### What you will do
1) In the branch prediction notes, what construct can be used to hint at the right path of a branch?
2) Please copy word for word the part of the branch prediction notes starting with "5. Hardware prediction" and going on through "to go down.".
3) Do these statements agree with the branch prediction notes? Answer yes or no for each, quoting the words of the notes that decide it. (a) The hardware assumes that what happened before will happen again. (b) The compiler always uses hinted branches. (c) In a loop, the branch tends to leave the loop.

### Document extract
The document discusses CPU pipeline optimization techniques, including both hardware and software branch prediction. It describes two main ways for compilers to provide better branch prediction hints to hardware: 1) Using explicit builtin_expect hints to indicate the likely branch direction; and 2) Leveraging profile information collected from representative runs to determine branch likelihoods and optimize compilation accordingly. Profile-guided optimization (PGO) generalizes this approach to further optimizations beyond just branch prediction.
3. The CPU pipe line
● Most CPUs today are built using pipelines
● This enables the CPU to clock at a higher rate
● This also enables the CPU to use more of it's
infrastructure at the same time and so utilizing
the hardware better.
● It also speed things up because computation is
done in parallel.
● This is even more so in multi-core CPUs.
4. The problems with pipe lines
● The pipe line idea is heavily tied to the idea of branch
prediction
● If the CPU has not yet finished certain instructions
and sees a branch following them then it needs to be
able to guess where the branch will go
● Otherwise the pipeline idea itself becomes
problematic.
● That is because the execution of instructions in
parallel at the CPU level is halted every time there is
a branch.
5. Hardware prediction
● The hardware itself does a rudimentary form of
prediction.
● The assumption of the hardware is that what
happened before will happen again (order)
● This is OK and hardware does a good job even
without assistance.
● This means that a random program will make the
hardware miss-predict and will cause execution
speed to go down.
● Example: "if(random()<0.5) {"
6. Software prediction
● The hardware manufacturers allow the software layer
to tell the hardware which way a branch could go using
hints left inside the assembly.
● Special instructions were created for this by the
hardware manufacturers
● The compiler decides whether to use hinted branches
or non hinted ones.
● It will use the hinted ones only when it can guess where
the branch will go.
● For instance: in a loop the branch will tend to go back
to the loop.
7. The problem of branching
● When the compiler sees a branch not as part of
a loop (if(condition)) it does not know what are
the chances that the condition will evaluate to
true.
● Therefor it will usually use a hint-less branch
statement.
● Unless you tell it otherwise.
● There are two ways to tell the compiler which
way the branch will go.
8. First way - explicit hinting in the
software
● You can use the __builtin_expect construct to
hint at the right path.
● Instead of writing "if(x) {" you write:
"if(__builtin_expect((x),1)) {"
● You can wrap this in a nice macro like the Linux
kernel folk did.
● The compiler will plant a hint to the CPU telling
it that the branch is likely to succeed.

### Record list

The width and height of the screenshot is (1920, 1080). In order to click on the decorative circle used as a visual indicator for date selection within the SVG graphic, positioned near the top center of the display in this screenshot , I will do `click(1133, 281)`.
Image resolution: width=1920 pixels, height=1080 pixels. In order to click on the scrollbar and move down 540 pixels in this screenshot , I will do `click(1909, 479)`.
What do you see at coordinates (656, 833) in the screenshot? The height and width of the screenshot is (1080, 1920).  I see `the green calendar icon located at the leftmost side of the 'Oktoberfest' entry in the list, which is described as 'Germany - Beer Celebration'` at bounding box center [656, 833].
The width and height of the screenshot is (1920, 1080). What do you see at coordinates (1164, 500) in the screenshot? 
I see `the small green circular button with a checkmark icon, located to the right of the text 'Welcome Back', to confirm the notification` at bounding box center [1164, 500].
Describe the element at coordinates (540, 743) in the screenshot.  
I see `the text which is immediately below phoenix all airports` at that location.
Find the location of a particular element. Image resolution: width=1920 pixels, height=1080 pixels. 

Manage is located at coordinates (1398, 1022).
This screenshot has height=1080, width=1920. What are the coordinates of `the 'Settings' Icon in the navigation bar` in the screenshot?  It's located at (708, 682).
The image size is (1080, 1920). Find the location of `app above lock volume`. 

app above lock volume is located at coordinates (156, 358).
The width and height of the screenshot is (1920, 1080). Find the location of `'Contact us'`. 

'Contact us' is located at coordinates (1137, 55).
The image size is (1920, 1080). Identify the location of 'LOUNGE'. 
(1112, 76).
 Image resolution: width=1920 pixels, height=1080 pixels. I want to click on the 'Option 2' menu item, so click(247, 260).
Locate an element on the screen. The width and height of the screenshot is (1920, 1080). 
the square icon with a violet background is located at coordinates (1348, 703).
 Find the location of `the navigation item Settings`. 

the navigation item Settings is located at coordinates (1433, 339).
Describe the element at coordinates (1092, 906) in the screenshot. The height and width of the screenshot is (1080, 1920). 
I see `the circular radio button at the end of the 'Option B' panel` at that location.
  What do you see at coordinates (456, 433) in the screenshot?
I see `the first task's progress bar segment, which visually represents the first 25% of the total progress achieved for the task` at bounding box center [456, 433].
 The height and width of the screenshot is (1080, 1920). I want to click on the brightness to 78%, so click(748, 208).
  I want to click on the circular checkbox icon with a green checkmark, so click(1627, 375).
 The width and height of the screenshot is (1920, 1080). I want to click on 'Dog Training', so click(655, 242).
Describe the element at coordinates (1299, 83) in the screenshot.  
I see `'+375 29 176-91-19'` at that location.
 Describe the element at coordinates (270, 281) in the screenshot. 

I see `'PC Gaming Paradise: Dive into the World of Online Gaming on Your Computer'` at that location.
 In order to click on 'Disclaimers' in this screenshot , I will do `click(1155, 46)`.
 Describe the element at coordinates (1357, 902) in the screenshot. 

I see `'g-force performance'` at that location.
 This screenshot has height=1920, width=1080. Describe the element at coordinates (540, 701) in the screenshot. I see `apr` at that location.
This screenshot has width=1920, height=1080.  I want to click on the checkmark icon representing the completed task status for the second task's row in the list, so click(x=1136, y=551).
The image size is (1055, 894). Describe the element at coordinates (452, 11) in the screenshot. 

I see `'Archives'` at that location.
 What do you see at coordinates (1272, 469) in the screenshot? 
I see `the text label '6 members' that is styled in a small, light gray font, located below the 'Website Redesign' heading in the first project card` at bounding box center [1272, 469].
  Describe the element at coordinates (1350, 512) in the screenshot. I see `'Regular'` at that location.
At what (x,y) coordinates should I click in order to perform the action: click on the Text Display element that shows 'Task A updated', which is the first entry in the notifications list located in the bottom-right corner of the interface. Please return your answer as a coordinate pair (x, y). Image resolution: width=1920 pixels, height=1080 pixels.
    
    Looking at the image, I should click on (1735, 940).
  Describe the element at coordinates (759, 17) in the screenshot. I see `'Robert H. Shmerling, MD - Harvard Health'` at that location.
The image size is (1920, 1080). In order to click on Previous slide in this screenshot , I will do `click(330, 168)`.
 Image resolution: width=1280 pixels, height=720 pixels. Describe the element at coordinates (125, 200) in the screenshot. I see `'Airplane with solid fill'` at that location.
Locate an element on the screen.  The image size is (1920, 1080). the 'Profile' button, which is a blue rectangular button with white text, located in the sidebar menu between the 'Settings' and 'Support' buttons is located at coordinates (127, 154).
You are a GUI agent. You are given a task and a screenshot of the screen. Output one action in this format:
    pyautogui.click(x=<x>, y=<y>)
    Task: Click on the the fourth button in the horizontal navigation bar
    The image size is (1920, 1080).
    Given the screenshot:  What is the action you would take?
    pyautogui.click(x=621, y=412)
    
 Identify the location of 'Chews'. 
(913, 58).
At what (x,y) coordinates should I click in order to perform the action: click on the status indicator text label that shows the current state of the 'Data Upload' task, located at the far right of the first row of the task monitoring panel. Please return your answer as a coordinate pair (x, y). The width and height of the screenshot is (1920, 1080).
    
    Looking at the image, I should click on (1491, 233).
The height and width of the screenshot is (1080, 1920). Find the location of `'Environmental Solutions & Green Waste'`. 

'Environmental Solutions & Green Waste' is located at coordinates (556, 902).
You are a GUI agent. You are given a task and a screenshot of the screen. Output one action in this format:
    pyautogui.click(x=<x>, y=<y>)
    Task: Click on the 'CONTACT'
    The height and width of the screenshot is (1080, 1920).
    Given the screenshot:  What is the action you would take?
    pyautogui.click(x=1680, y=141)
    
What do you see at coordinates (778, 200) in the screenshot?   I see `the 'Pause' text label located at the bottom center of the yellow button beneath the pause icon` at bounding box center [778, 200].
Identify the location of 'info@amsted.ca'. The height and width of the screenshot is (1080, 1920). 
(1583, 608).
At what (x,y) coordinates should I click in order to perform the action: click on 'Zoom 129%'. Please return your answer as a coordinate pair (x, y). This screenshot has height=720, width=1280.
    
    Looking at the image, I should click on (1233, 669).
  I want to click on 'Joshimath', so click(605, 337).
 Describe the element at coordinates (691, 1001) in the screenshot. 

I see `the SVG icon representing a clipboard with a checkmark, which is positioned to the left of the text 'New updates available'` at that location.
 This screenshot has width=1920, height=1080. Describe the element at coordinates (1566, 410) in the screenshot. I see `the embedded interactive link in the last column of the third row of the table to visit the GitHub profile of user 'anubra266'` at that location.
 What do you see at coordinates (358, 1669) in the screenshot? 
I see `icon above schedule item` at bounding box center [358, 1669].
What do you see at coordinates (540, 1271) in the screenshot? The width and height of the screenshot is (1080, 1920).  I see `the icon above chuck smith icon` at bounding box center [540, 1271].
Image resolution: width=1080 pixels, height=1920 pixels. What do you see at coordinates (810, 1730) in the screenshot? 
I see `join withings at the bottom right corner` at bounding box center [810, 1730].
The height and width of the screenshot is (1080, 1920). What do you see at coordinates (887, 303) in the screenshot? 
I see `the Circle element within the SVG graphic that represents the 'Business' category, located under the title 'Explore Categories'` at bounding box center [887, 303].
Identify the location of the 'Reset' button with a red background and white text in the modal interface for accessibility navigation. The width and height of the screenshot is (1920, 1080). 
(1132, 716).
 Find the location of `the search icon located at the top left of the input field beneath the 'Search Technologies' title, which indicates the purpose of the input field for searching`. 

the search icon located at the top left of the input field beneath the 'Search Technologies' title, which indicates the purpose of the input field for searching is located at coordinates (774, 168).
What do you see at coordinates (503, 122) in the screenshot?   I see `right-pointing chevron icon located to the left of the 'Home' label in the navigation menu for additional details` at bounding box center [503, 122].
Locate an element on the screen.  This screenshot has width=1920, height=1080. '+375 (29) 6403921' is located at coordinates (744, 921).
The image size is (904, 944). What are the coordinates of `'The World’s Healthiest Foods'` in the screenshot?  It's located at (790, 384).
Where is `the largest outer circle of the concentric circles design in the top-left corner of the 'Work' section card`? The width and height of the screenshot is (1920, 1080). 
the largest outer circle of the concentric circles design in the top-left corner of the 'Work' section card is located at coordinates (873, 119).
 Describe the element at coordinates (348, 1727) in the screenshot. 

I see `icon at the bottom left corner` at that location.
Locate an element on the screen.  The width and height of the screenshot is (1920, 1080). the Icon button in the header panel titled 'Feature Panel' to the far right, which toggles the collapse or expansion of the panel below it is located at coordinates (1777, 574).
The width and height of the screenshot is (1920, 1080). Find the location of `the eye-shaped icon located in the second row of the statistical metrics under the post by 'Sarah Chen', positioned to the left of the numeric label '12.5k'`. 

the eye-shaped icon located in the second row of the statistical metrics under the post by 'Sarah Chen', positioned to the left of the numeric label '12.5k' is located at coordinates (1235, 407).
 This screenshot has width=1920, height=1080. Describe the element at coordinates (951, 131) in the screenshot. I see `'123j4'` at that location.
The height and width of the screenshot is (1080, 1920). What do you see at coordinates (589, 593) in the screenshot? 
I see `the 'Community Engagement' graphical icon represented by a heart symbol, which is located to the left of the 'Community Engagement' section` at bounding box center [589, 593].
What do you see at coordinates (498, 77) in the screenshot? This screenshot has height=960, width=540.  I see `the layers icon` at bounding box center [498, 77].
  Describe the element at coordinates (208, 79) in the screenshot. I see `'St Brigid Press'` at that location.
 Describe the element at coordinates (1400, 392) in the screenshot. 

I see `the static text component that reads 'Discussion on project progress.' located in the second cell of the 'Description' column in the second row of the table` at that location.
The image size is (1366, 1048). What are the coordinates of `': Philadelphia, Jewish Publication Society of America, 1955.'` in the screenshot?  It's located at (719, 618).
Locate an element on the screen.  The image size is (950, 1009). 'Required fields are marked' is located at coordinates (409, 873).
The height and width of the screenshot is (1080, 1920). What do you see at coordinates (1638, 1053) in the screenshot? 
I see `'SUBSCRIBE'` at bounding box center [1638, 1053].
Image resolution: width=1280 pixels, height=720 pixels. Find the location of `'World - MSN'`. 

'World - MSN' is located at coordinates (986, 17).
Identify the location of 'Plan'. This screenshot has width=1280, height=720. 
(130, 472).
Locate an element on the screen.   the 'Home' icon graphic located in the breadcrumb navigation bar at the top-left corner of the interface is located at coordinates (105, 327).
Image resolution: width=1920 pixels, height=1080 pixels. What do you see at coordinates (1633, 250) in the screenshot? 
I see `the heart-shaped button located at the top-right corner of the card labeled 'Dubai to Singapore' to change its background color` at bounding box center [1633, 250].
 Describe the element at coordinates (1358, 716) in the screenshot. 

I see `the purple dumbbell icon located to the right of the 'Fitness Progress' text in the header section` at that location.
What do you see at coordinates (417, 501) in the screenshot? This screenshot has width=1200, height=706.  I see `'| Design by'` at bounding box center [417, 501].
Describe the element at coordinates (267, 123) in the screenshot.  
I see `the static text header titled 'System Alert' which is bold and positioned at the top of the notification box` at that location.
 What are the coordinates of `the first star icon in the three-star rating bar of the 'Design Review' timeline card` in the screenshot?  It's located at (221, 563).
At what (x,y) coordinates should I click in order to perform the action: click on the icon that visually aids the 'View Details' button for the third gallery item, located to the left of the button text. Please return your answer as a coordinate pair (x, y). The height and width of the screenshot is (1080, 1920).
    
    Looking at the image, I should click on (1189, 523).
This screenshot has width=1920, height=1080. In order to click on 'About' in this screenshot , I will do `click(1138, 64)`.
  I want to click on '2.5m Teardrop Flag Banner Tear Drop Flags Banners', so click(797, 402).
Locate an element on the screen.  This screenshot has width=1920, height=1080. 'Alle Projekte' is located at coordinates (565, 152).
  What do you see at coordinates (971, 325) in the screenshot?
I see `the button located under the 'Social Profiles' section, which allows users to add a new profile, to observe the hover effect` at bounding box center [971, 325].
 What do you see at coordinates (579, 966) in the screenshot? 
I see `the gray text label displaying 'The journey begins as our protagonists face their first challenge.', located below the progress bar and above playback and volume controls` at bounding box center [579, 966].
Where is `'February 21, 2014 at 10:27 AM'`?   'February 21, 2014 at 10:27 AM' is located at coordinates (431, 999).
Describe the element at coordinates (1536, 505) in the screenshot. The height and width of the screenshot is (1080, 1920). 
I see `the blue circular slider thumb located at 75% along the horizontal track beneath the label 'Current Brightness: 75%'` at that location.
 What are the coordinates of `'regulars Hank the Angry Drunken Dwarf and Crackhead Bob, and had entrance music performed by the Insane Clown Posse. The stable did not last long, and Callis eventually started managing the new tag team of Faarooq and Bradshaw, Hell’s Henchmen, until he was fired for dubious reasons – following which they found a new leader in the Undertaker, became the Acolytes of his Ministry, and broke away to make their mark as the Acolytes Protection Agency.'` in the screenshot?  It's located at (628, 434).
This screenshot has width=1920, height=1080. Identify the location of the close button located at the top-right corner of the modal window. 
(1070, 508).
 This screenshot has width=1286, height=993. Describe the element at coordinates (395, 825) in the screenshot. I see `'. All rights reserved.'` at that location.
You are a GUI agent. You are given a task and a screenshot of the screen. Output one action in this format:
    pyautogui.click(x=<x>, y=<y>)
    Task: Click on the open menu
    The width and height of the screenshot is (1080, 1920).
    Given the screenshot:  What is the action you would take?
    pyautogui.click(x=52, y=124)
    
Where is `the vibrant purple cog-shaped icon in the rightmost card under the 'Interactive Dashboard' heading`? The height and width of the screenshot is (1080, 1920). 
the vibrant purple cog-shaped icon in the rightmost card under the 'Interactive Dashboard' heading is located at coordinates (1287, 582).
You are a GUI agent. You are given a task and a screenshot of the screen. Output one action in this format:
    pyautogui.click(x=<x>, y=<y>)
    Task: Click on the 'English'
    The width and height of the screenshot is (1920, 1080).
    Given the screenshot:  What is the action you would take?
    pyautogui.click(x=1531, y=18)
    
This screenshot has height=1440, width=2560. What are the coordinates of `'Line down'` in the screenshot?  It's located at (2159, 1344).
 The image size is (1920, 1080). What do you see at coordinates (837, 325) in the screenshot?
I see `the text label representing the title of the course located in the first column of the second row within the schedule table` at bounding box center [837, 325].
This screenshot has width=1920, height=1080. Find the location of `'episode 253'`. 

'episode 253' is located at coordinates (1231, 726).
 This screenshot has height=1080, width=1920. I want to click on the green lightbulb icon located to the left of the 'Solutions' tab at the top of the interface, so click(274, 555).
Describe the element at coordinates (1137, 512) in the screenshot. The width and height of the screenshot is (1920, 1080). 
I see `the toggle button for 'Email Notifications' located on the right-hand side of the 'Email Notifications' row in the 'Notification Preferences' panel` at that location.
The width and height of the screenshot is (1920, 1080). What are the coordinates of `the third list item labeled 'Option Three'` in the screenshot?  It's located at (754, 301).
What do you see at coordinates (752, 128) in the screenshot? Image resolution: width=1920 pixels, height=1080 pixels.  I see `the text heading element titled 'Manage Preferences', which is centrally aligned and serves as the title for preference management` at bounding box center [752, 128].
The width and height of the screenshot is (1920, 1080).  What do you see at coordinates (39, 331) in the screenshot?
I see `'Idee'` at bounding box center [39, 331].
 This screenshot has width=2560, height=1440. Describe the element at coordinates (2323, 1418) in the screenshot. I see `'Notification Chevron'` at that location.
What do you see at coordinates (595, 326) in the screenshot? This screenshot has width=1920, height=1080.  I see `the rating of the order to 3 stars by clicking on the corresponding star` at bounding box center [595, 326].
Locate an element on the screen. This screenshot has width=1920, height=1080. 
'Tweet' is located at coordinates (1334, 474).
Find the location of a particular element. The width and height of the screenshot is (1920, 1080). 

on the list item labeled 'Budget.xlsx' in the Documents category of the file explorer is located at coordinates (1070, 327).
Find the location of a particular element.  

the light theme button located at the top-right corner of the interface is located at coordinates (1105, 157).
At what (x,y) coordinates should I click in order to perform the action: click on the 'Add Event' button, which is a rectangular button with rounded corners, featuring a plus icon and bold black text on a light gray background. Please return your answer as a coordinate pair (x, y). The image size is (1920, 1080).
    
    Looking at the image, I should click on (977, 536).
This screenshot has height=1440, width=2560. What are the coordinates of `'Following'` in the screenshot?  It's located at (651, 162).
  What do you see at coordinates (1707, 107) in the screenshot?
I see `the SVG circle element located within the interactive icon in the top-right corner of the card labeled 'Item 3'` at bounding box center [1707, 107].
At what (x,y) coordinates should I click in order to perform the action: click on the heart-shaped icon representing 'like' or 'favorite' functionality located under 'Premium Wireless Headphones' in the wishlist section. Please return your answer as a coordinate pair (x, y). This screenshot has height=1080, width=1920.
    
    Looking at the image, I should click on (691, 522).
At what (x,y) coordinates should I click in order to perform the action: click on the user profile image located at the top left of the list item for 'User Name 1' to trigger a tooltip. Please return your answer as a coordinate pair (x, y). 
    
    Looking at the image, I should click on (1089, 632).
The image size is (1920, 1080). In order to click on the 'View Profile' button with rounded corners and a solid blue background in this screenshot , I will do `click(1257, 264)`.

### Task responses
1) The __builtin_expect construct.

2)
5. Hardware prediction
● The hardware itself does a rudimentary form of
prediction.
● The assumption of the hardware is that what
happened before will happen again (order)
● This is OK and hardware does a good job even
without assistance.
● This means that a random program will make the
hardware miss-predict and will cause execution
speed to go down.

3)
(a) Yes: "The assumption of the hardware is that what happened before will happen again"
(b) No: "It will use the hinted ones only when it can guess where the branch will go."
(c) No: "in a loop the branch will tend to go back to the loop."